(Entries for locating words and elements)
----

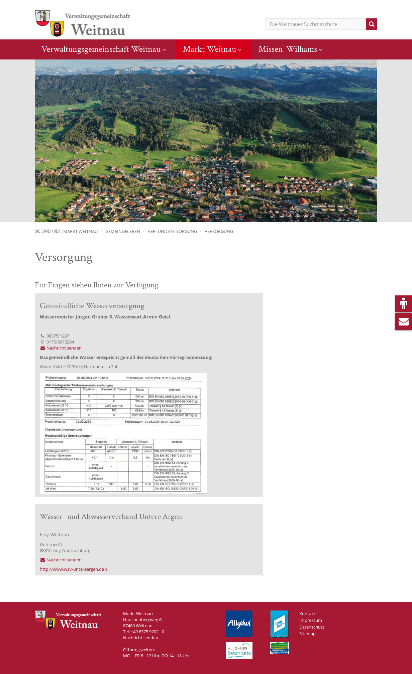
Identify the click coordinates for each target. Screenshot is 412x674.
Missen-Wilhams (288, 49)
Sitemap (307, 634)
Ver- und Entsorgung (172, 231)
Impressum (310, 620)
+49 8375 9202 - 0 (147, 632)
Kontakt (307, 614)
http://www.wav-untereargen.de (72, 569)
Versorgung (219, 231)
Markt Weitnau (209, 49)
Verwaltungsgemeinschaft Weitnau (101, 49)
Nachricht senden (61, 348)
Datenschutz (311, 627)
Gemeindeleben (122, 231)
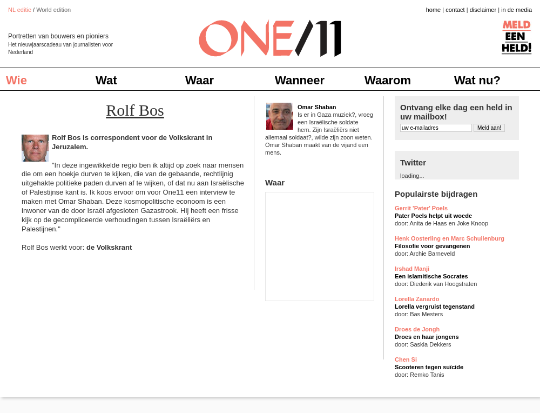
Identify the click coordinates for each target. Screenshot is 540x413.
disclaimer (483, 9)
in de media (516, 9)
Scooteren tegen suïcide (429, 367)
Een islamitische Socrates (431, 276)
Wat (106, 80)
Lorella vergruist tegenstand (435, 306)
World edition (53, 9)
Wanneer (300, 80)
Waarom (387, 80)
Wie (16, 80)
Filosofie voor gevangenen (432, 246)
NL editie (19, 9)
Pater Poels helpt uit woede (433, 215)
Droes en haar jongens (427, 337)
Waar (199, 80)
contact (455, 9)
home (433, 9)
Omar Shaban (317, 107)
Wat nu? (477, 80)
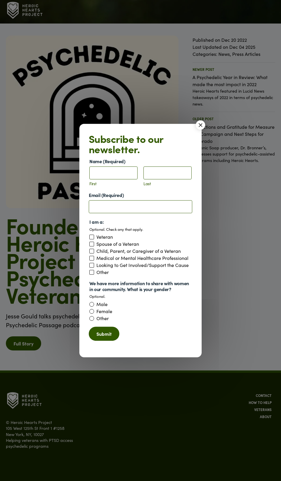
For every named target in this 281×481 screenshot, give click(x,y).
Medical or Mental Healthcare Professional (142, 258)
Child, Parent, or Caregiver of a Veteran (138, 251)
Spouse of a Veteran (117, 244)
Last (147, 183)
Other (102, 272)
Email (106, 195)
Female (104, 311)
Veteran (104, 237)
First (93, 183)
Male (102, 304)
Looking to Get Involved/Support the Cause (142, 265)
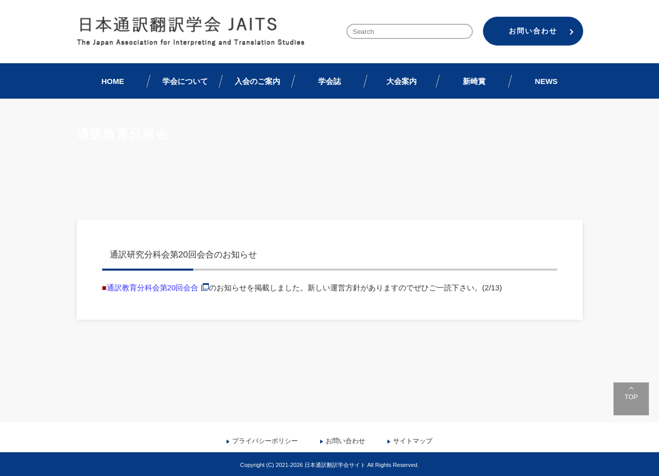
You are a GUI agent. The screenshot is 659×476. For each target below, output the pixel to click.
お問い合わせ (533, 31)
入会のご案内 (257, 81)
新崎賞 (474, 81)
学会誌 (329, 81)
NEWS (546, 81)
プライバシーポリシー (265, 441)
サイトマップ (412, 441)
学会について (185, 81)
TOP (631, 397)
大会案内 (401, 81)
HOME (112, 81)
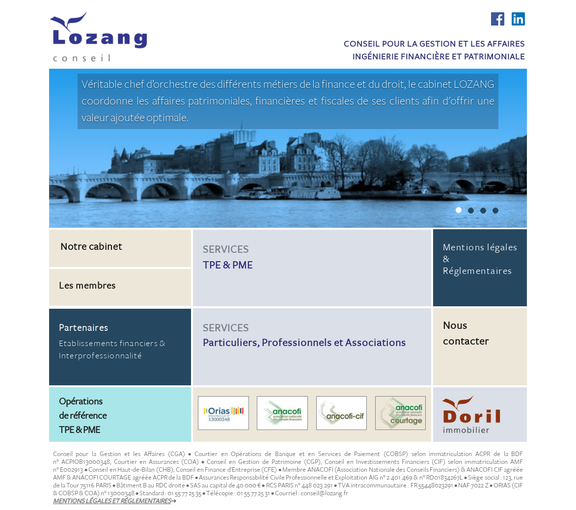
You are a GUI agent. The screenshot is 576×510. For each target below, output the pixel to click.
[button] (120, 268)
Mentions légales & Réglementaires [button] (480, 259)
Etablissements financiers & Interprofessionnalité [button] (120, 341)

----

> Goal of the exercise
Render every line above as a JSON list of strings, one string per line, skipping blank lines and excluding the pictures.

> Response to this task
[
  "Identify the click coordinates for each target. Screenshot is 412x674.",
  "Missen-Wilhams (288, 49)",
  "Sitemap (307, 634)",
  "Ver- und Entsorgung (172, 231)",
  "Impressum (310, 620)",
  "+49 8375 9202 - 0 (147, 632)",
  "Kontakt (307, 614)",
  "http://www.wav-untereargen.de (72, 569)",
  "Versorgung (219, 231)",
  "Markt Weitnau (209, 49)",
  "Verwaltungsgemeinschaft Weitnau (101, 49)",
  "Nachricht senden (61, 348)",
  "Datenschutz (311, 627)",
  "Gemeindeleben (122, 231)",
  "Identify the click coordinates for each target. Screenshot is 540x413.",
  "disclaimer (483, 9)",
  "in de media (516, 9)",
  "Scooteren tegen suïcide (429, 367)",
  "Een islamitische Socrates (431, 276)",
  "Wat (106, 80)",
  "Lorella vergruist tegenstand (435, 306)",
  "World edition (53, 9)",
  "Wanneer (300, 80)",
  "Waarom (387, 80)",
  "Wie (16, 80)",
  "Filosofie voor gevangenen (432, 246)",
  "NL editie (19, 9)",
  "Pater Poels helpt uit woede (433, 215)",
  "Droes en haar jongens (427, 337)",
  "Waar (199, 80)",
  "contact (455, 9)",
  "home (433, 9)",
  "Omar Shaban (317, 107)",
  "Wat nu? (477, 80)",
  "For every named target in this 281×481 screenshot, give click(x,y).",
  "Medical or Mental Healthcare Professional (142, 258)",
  "Child, Parent, or Caregiver of a Veteran (138, 251)",
  "Spouse of a Veteran (117, 244)",
  "Last (147, 183)",
  "Other (102, 272)",
  "Email (106, 195)",
  "Female (104, 311)",
  "Veteran (104, 237)",
  "First (93, 183)",
  "Male (102, 304)",
  "Looking to Get Involved/Support the Cause (142, 265)",
  "You are a GUI agent. The screenshot is 659×476. For each target below, output the pixel to click.",
  "お問い合わせ (533, 31)",
  "入会のご案内 (257, 81)",
  "新崎賞 (474, 81)",
  "学会誌 (329, 81)",
  "NEWS (546, 81)",
  "プライバシーポリシー (265, 441)",
  "サイトマップ (412, 441)",
  "学会について (185, 81)",
  "TOP (631, 397)",
  "大会案内 (401, 81)",
  "HOME (112, 81)",
  "You are a GUI agent. The screenshot is 576×510. For each target below, output the pixel to click.",
  "[button] (120, 268)",
  "Mentions légales & Réglementaires [button] (480, 259)",
  "Etablissements financiers & Interprofessionnalité [button] (120, 341)"
]